- PROVIDED TEXT:

────────────────────

Given N numbers(1, 2, 3, ….N) and a number S. The task is to print the minimum number of numbers that sum up to give S.

Examples:

Input: N = 5, S = 11
Output: 3
Three numbers (smaller than or equal to N) can be any of the given combinations.
(3, 4, 4)
(2, 4, 5)
(1, 5, 5)
(3, 3, 5)

Input: N = 1, S = 10
Output: 10

Approach: Greedily we choose N as many times we can, and then if anything less than N is left we will choose that number which adds up to give S, hence the total number of numbers are (S/N) + 1(if S%N>0).



Below is the implementation of the above approach.

C++




// C++ program to find the minimum numbers
// required to get to S
#include <bits/stdc++.h>
using namespace std;
  
// Function to find the minimum
// numbers required to get to S
int minimumNumbers(int n, int s)
{
    if (s % n)
        return s / n + 1;
    else
        return s / n;
}
  
// Driver Code
int main()
{
    int n = 5;
    int s = 11;
    cout << minimumNumbers(n, s);
    return 0;
}

Java




// Java program to find the minimum numbers
// required to get to S
import java.io.*;
  
class GFG {
      
  
// Function to find the minimum
// numbers required to get to S
static int minimumNumbers(int n, int s)
{
    if ((s % n)>0)
        return s / n + 1;
    else
        return s / n;
}
  
// Driver Code
  
    public static void main (String[] args) {
        int n = 5;
    int s = 11;
    System.out.println(minimumNumbers(n, s));
    }
}
// This code is contributed by shs..

────────────────────

- SHORT TASK: Decide whether each statement agrees with the text on reaching S with the fewest numbers, and back each yes or no with the deciding words of that text: (a) With N = 1 and S = 10, the result is 10. (b) The approach starts by choosing the smallest available number. (c) The Java driver code sets n to 5 and s to 11. You won't need the data here.

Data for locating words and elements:
────────────────────

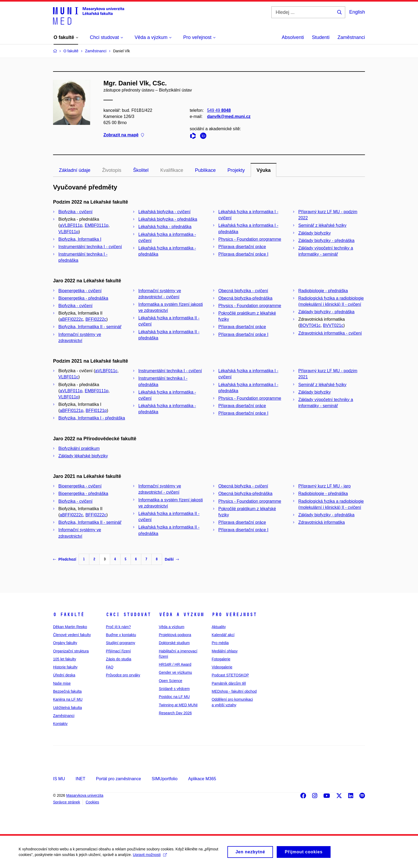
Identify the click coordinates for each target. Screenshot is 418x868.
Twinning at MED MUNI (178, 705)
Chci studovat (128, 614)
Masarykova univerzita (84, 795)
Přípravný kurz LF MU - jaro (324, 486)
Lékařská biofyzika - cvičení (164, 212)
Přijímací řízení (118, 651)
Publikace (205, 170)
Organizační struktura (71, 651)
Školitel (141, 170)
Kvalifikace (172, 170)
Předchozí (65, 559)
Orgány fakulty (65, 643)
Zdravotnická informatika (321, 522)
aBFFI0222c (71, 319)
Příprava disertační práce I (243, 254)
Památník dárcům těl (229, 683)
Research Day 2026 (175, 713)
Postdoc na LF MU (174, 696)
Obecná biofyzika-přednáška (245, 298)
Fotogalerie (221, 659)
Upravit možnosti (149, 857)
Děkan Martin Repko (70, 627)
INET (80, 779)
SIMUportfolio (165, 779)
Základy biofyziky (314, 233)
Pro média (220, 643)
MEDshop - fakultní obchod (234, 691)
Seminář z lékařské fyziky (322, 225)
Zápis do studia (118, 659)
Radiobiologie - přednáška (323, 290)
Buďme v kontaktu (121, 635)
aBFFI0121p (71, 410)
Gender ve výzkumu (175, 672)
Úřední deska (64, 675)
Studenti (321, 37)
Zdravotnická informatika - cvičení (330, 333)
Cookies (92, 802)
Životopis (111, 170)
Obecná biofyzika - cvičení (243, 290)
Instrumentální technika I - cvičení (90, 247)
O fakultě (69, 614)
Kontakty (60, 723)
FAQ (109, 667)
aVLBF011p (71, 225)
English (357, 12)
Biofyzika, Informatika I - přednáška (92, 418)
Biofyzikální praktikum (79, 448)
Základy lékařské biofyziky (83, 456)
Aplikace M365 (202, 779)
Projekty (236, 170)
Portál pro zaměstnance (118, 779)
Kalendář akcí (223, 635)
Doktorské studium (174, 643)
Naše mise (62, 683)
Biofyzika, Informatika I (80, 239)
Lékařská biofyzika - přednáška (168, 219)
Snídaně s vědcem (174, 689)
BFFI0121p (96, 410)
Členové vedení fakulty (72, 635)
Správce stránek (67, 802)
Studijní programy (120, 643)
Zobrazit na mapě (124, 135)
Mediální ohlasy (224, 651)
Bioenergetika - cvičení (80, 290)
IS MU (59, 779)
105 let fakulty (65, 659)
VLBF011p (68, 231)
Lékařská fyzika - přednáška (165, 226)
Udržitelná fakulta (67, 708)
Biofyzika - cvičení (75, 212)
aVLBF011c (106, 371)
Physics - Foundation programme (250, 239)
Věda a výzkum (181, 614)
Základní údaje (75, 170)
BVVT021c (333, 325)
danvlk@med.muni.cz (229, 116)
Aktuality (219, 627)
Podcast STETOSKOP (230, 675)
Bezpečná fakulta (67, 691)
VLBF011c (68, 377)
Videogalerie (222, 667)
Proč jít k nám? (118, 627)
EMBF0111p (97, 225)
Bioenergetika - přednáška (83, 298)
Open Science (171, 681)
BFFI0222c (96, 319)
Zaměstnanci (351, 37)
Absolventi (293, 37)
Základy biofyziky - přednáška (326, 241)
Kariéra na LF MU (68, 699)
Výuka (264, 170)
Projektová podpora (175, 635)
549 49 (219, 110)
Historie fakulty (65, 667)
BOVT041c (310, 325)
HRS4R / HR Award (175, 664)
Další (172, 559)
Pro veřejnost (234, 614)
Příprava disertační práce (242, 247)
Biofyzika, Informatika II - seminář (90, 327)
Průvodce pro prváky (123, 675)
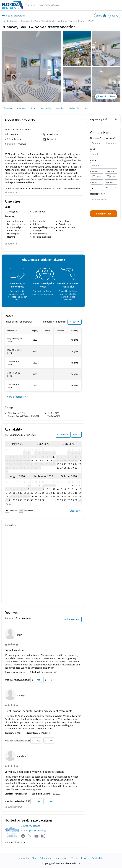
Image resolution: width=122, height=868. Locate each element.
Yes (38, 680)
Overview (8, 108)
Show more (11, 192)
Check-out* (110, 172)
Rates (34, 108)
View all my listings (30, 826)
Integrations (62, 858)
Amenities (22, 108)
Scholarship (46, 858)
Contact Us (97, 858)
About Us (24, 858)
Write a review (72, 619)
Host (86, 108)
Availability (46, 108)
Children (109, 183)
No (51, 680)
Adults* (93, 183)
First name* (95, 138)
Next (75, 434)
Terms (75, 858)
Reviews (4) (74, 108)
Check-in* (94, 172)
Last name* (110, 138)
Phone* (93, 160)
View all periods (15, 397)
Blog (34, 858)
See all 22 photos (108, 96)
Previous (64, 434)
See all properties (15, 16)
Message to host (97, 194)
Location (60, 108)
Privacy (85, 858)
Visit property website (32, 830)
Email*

────────────────────

- WORKED SOLUTION:
(a) Yes: "Input: N = 1, S = 10" and "Output: 10"
(b) No: "Greedily we choose N as many times we can"
(c) Yes: "int n = 5;" and "int s = 11;"